007: First Light dev says working with James Bond owner Amazon MGM has been "surprisingly straightforward"

007: First Light dev says working with James Bond owner Amazon MGM has been “surprisingly straightforward”

For all the reported toil and general sluggishness with the James Bond license at owners Amazon MGM, working with them has actually been “the easy part” for 007: First Light developer IOI Interactive, according the game’s art director Rasmus Poulsen.

Talking to Eurogamer during a recent interview, which you can read much more from in our big 007: First Light hands-on preview, Poulsen shed some additional light – pardon the pun – on what that relationship with Bond’s sort-of-new, if not exactly productive, license holders was like.

Here’s a First Light trailer from earlier this year.Watch on YouTube

“We all have these expectations ahead of us,” he said. “How do we want to play with these expectations? Then it starts with the youthfulness, which becomes a differentiator – something different, something that isn’t what you expect. At the same time, we all have these things that we know we want to be a part of – experiences, locations, flavours, vibes, whatnot. And then you start crafting from that with these tenets in mind, or this tension between the expected and the new.”

In terms of working with Amazon MGM, and indeed the other “partners” involved in a licensing mega-vehicle such as Bond – think Omega, Aston Martin, and so on – “these expectations I just described to you, everybody’s got them,” Poulsen said. “That makes it either easier or more difficult to have a conversation.” That’s why, he explained, when the studio did what Poulsen calls “the DNA work” on reverse-engineering the right elements for their version of Bond, “all of a sudden it is more factual and easy to speak to, because the research has been done.”

“In that sense, it was very easy, from a partnership point of view, to discuss these things – who he is and what we want to achieve and all that stuff – because we’ve been very thorough with our homework and quite clear in our intention with the youthful Bond.

“So in a sense,” he continued, “the premise is easy to understand, easy to discuss and easy to – we say – establish a point of view. That’s the good part, and then, of course, delivering it, then that’s the challenge. But in all honesty it’s been surprisingly straightforward to have the discussions about who, what, where, with understanding what we’re trying to achieve. And I think that part of the journey was surprising to me – that it has gone so relatively smoothly.”

If you’re up to date with live-action Bond you’ll probably understand the surprise.

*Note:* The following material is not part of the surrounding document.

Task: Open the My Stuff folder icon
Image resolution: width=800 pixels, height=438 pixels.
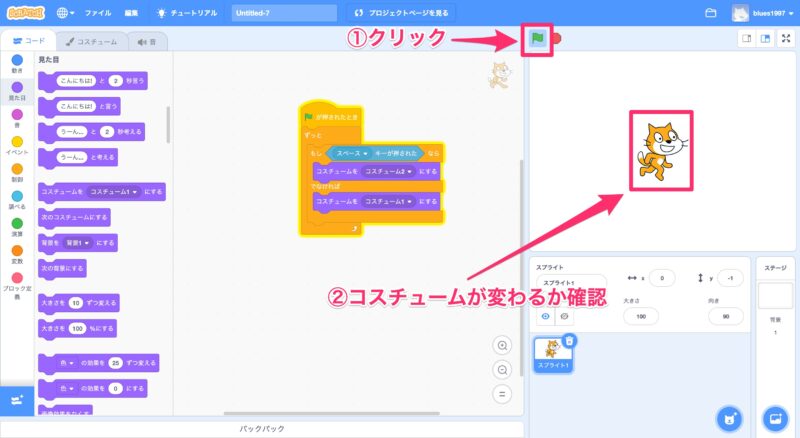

Since Amazon MGM purchased the rights to James Bond outright from long-time custodians Barbara Broccoli and Michael G Wilson in early 2025 (Amazon having already owned 50 percent since its 2022 acquisition of MGM), very little progress has been made on bringing a new version of the character to the screen. Acclaimed filmmaker Denis Villeneuve – of Dune, Blade Runner: 2049, Arrival, and more – as well as Peaky Blinders creator Stephen Knight, have been brought on as director and writer respectively. But while rumours have periodically surfaced about who might play Bond himself, little else seems to have progressed.

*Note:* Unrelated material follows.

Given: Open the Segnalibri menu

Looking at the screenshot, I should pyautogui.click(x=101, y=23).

The latest twist is a column in The Telegraph, published yesterday, by film critic Tim Robey. It features an extraordinary paraphrasing of a quote from a “middle-aged American film executive”, that was overheard by the writer’s colleague, by coincidence, in a five-star European hotel while the unnamed colleague was there on holiday.

The exec reportedly called Bond “an old British spy” and a bit of a nightmare, and described Amazon MGM’s management as “fed up with even thinking about 007’s future” – in Robey’s paraphrased terms. According to this overheard conversation, per Robey, “no one expects the next phase of Bond to be a success for the studio at all.”

It makes for some fascinating context to be releasing a triple-A James Bond game into – a situation where, curiously and perhaps rarely for a game adaptation of a major license, developer IO Interactive finds itself setting the tone, with the only currently active version of the series’ main character.

On that point, when I put it to him, Poulsen was a little more coy. “I think it’s important to say that we are doing our Bond for you, the gamers,” he said. “That’s what we’re focusing on – and again, that’s where the youth comes in,” referencing the decision to start with a rookie Bond before – and then while – he earns his 007 number.

“Of course, we’ve taken this project immensely seriously, both because, on the one hand, it feels like we were made for it – I’m speaking personally in terms of my own career and being inspired by [Bond]. But a lot of us feel like we were made for it.

“But also because it’s a big deal, and [Bond] coming back into games after 14 years is a big deal as well. So we’ve certainly taken on the task with a huge amount of reverence – but also a huge amount of excitement for being able to dive in and do that DNA work, take the work seriously. It has been immensely fun. We’re incredibly proud to have worked on this fresh take on the guy – for you the gamers. I can’t wait.”